- Storm Daniel hit the coastal city of Derna in Libya, causing two dams to break sending torrents of water into the city.
- So far, 11,500 have died and more than 10,000 remain missing
- The media is being criticised for its coverage of Libya and why the country was so unprepared to deal with the storm
- Most media hasn’t acknowledged the Western intervention in Libya in 2011
- Leaked documents revealed the West’s ‘dirty war’ in Libya
- The media’s role in the 2011 intervention has also been hushed
Western media exposes itself in its coverage of Libya floods
The floods in Libya have so far killed 11,300 people, according to the UN, and more than 10,000 remain missing.
The media’s response to the devastation caused by the floods has seen words like “chaos”, “unstable”, “lawless” and “fractured,” as an attempt to explain why Libya seemed so unprepared for the storm, the floods and everything that came after it.
But the media isn’t telling the whole truth. They’re not explaining why Libya was in such a dire situation before the storm.
Nothing highlights the heavily edited version of the truth – to make Britain and the West look less complicit – better than the good old BBC when they decided to add their assessment of why Libya is such a mess.
In true BBC style, they shoved a load of UK colonialist propaganda in our faces – only to be called out on X (formerly known as Twitter) as they downplayed Britain’s role in destroying the country – barely more than a decade ago.
Storm Daniel hits Derna
Storm Daniel hit the coastal city of Derna, which was home to around 100,000 people.
The storm caused two dams around Derna to burst which sent massive amounts of water into the city, destroying bridges and washing away entire neighbourhoods, before spilling into the Mediterranean.
Of course, the climate crisis can be pointed to for Storm Daniel. It grew in the Mediterranean because of the heatwave – where sea temperatures broke records.
There are fears for survivors in the city due to not enough medicine, clean water and lack of shelter.
The international community is involved in the search and rescue operation, with countries and organisations sending food, water, tents and other essentials.
What did the media fail to do?
The media has told us how lawless and unprepared Libya was for the storm and floods. But it has largely avoided telling us why, and when the BBC did acknowledge it, it was in the most pro-Western way.
BBC News Africa tweeted on 13 September:
Libya was once one of Africa's most prosperous countries, but years of lawlessness have left it a fragile, divided state – ill-prepared to cope with the forces unleashed by a natural disaster. https://t.co/aFGO37ettU
— BBC News Africa (@BBCAfrica) September 13, 2023
In the article, the BBC states:
Once one of Africa’s most prosperous countries, years of lawlessness have left it a fragile, divided state – ill-prepared to cope with the forces unleashed by a natural disaster.
BBC
Then, it specifically stated that:
The vast majority of deaths from the flooding have occurred in Derna – a city emblematic of Libya’s breakdown. It has received little investment for decades and a government minister in the area admitted that one of the dams that burst had not been maintained “for a while”.
BBC
The BBC then goes on to point out the fact Libya has two rival governments who have been in conflict with each other for years.
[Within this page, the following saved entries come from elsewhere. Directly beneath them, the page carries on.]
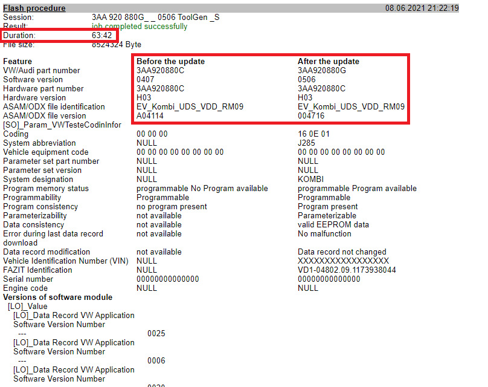
Task: Select the KOMBI system designation value
Action: click(309, 179)
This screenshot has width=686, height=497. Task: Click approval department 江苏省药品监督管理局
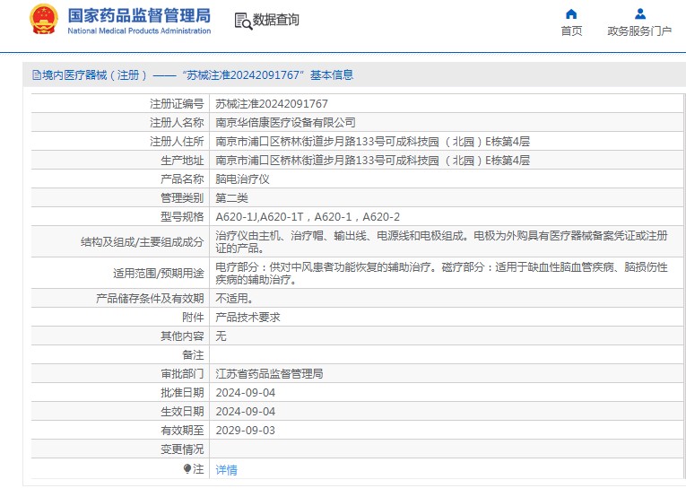tap(269, 373)
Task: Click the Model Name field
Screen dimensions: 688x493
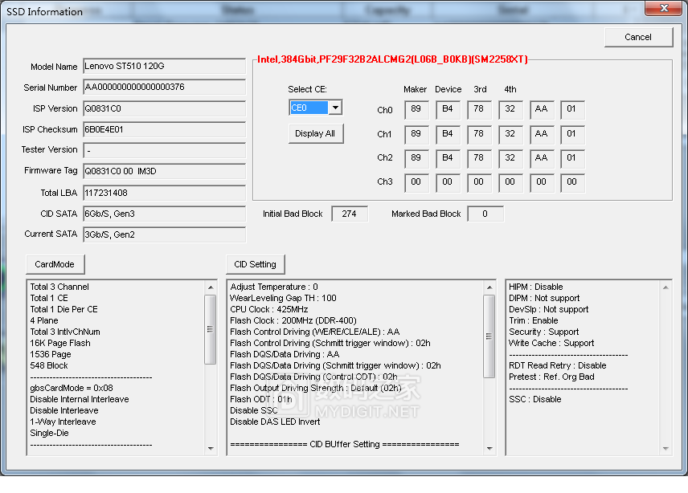Action: click(x=164, y=67)
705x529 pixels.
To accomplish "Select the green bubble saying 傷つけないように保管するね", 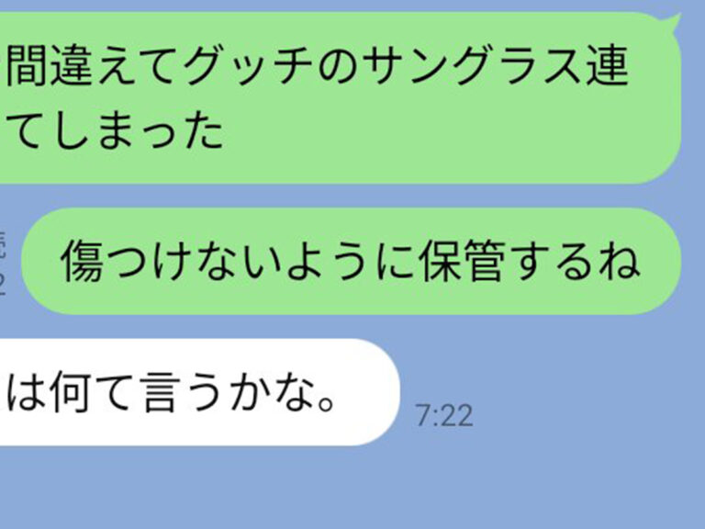I will click(352, 261).
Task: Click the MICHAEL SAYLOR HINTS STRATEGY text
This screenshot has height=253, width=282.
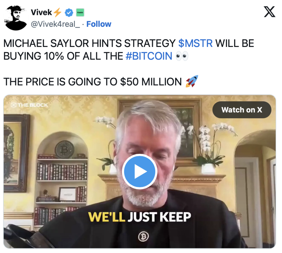Action: pyautogui.click(x=90, y=43)
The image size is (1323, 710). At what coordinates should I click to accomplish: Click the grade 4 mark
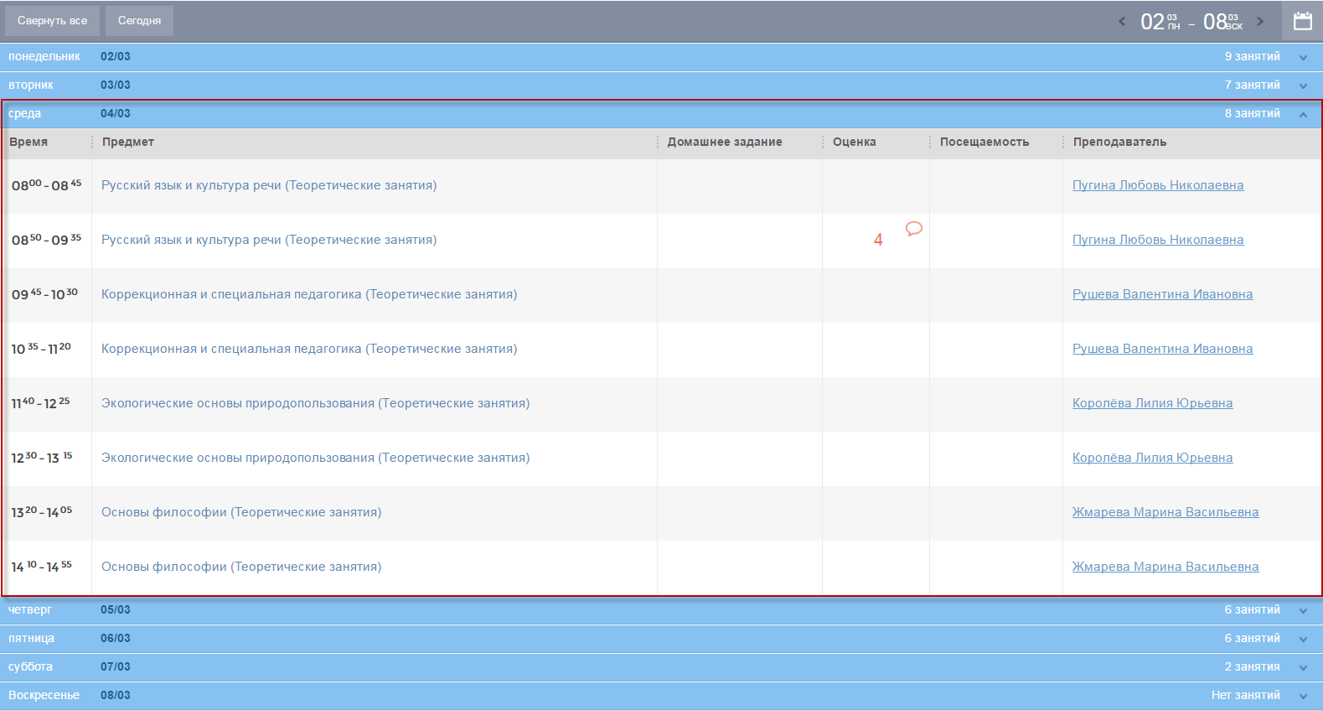pos(878,240)
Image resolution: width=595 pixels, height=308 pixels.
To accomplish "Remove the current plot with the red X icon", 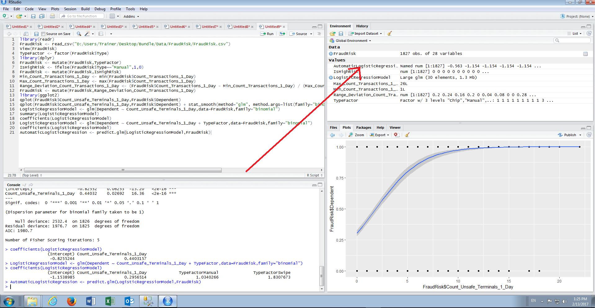I will point(396,135).
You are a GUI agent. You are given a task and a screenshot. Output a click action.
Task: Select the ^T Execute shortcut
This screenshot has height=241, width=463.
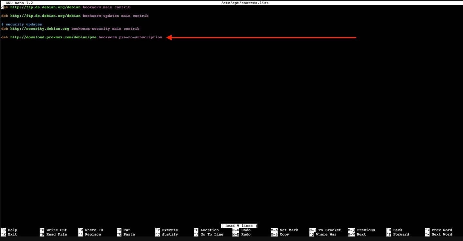tap(167, 230)
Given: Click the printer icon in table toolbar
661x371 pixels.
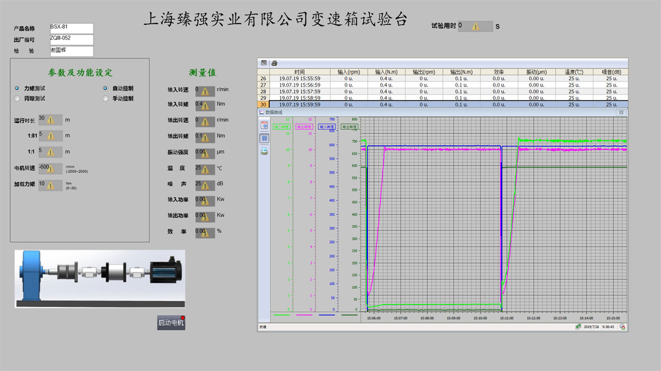Looking at the screenshot, I should point(274,63).
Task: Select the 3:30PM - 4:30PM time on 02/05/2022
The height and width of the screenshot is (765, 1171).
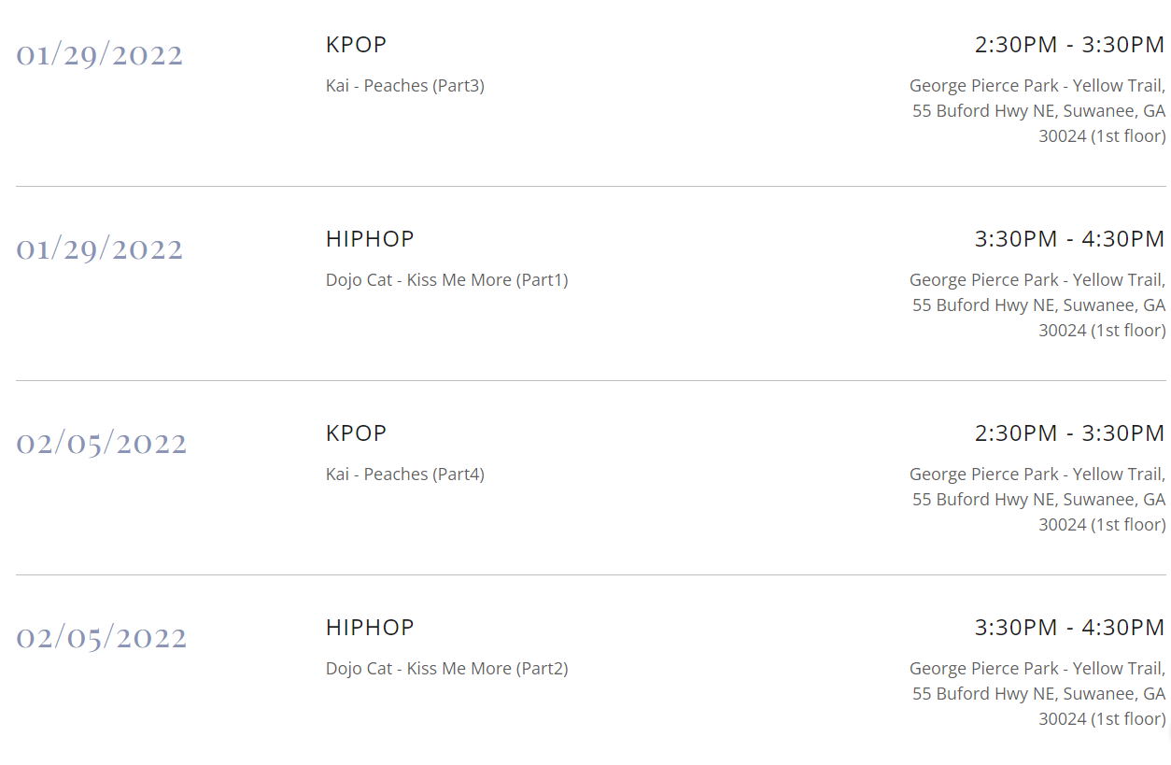Action: click(x=1069, y=628)
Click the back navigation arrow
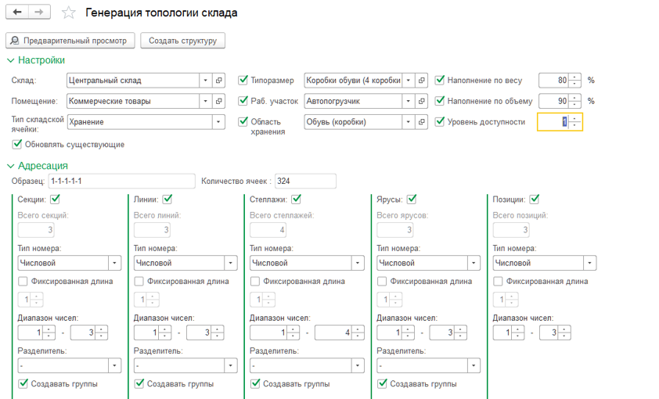 point(17,13)
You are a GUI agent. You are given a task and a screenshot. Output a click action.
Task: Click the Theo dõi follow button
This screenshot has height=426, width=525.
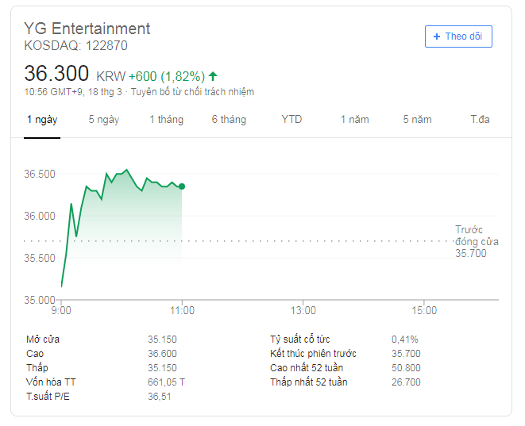[458, 36]
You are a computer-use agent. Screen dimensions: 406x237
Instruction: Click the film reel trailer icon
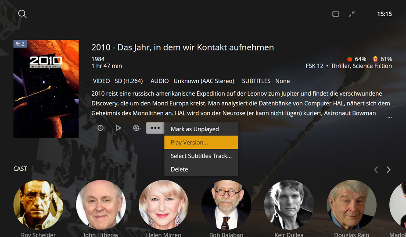pyautogui.click(x=137, y=128)
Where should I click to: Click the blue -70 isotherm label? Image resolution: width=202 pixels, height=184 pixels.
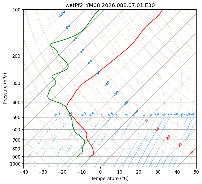coord(82,51)
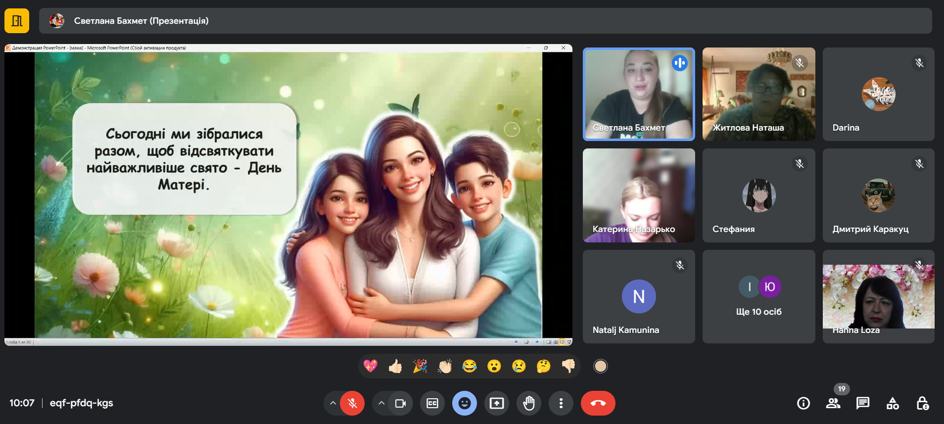Image resolution: width=944 pixels, height=424 pixels.
Task: Open the activities panel
Action: [x=893, y=403]
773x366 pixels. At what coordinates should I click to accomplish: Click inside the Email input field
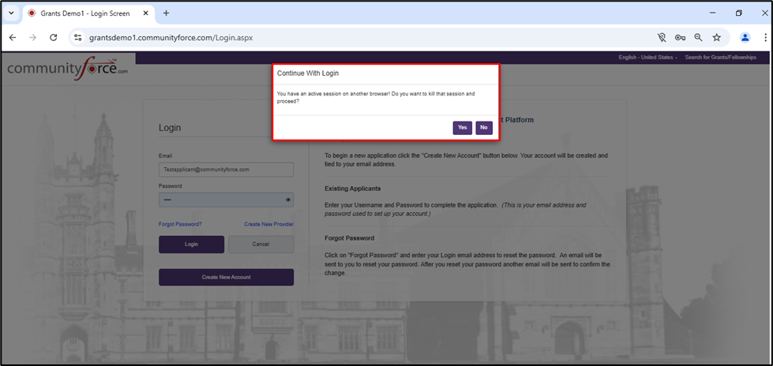pos(226,170)
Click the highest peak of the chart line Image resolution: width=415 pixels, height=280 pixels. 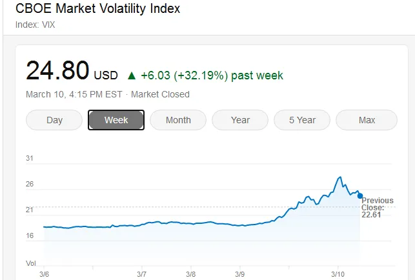point(339,177)
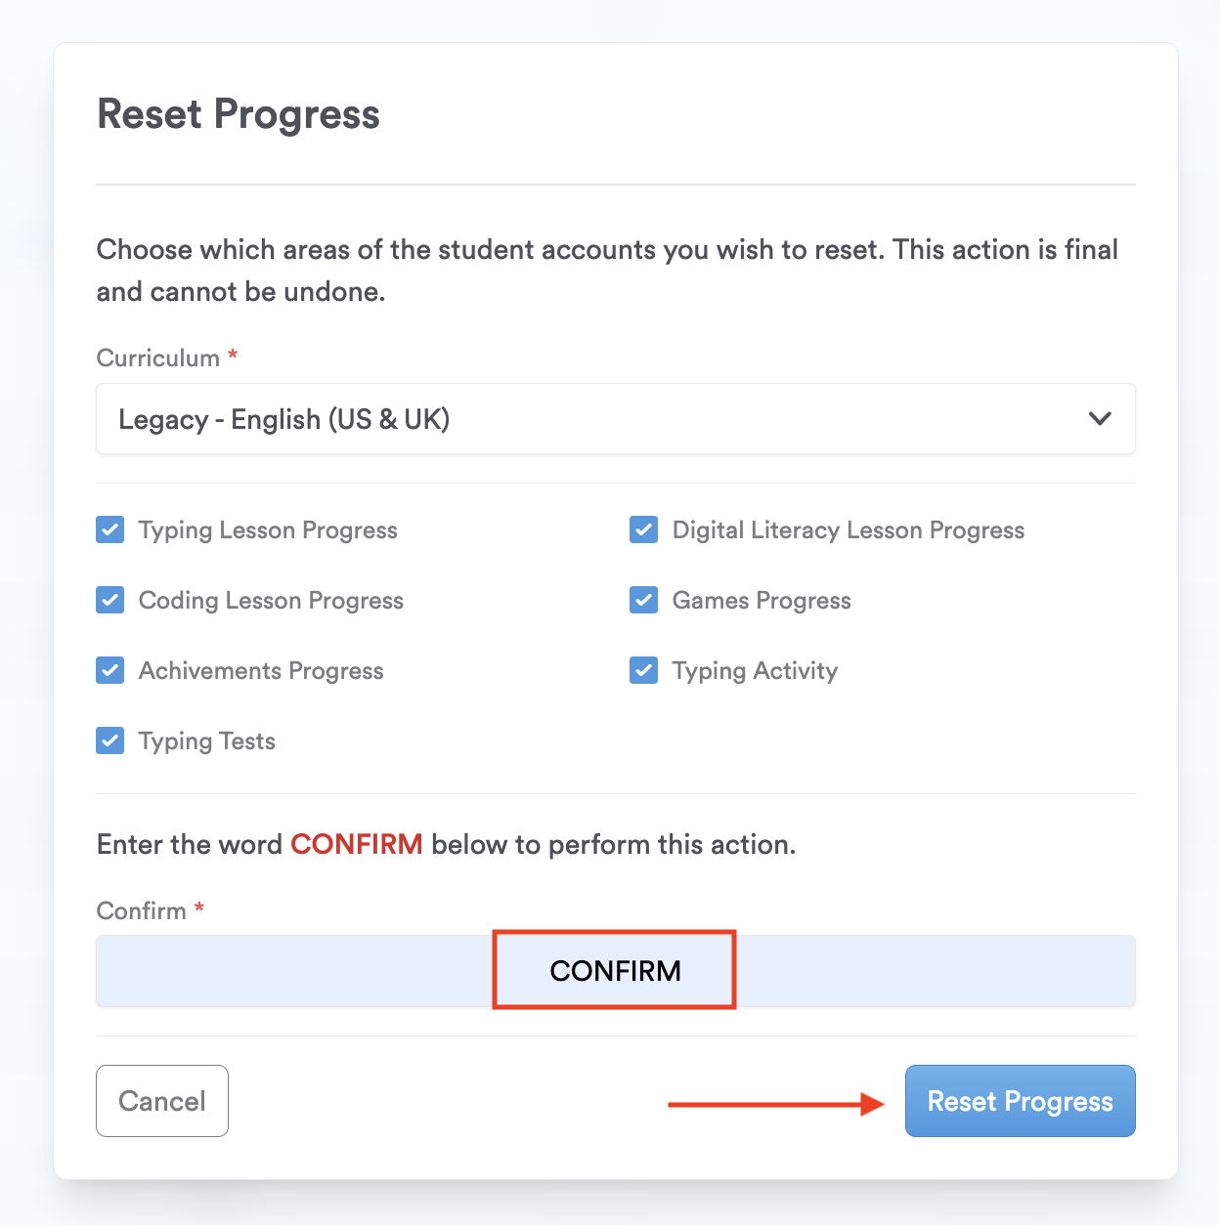Screen dimensions: 1220x1225
Task: Click the red CONFIRM word in instructions
Action: (x=357, y=844)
But why is Libya unprepared?
Why was Libya so unprepared for this disaster, why do they have two rival governments? Why has there been so little investment?
Well, the BBC frames it as:
Libya has been beset by chaos since forces backed by the West’s Nato military alliance overthrew long-serving ruler Col Muammar Gaddafi in October 2011.
It’s not quite the true story though.
People on X (formerly known as Twitter) were quick to slam the BBC.
What a disgustingly misleading description!Here is the reality: “Due to western invasion, under false pretenses, a once flourishing African country was destroyed, its population decimated. With the invasion of Iraq, Libya is one of the last unjust, barbaric actions, conducted… https://t.co/wrb23VTxUz
UK, France & US destroyed Libya & created a vacuum, deliberately, for lawlessness. Why don’t cowards at the @BBCNews have the courage to tell the truth? https://t.co/Oa2qPG8hOA
— ali hadi (@alihadi68) September 14, 2023
Why did the West really involve itself in Libya in 2011?
Despite the humanitarian tagline that Western governments love to use, the reasons for the West involving itself in Libya had nothing to do with freeing the people from an ‘evil dictator’.
In March 2011, US-NATO forces began the air and sea bombardment of Libya. The intervention was led by the United States first through its Africa Command, then through Nato under US command.
In seven months, the U.S.-NATO air force carried out 30,000 sorties, 10,000 of which were bombing attacks, unleashing over 40,000 bombs and missiles.
(We’ve summarised a 2021 article, originally published in the Italian web daily newspaper II Manifesto below)
Before the air-sea offensive began, US-Nato agents and client states financed and armed ethnic groups and Islamic groups hostile to Libya’s government and Qatar deployed special forces to instigate armed clashes within the country.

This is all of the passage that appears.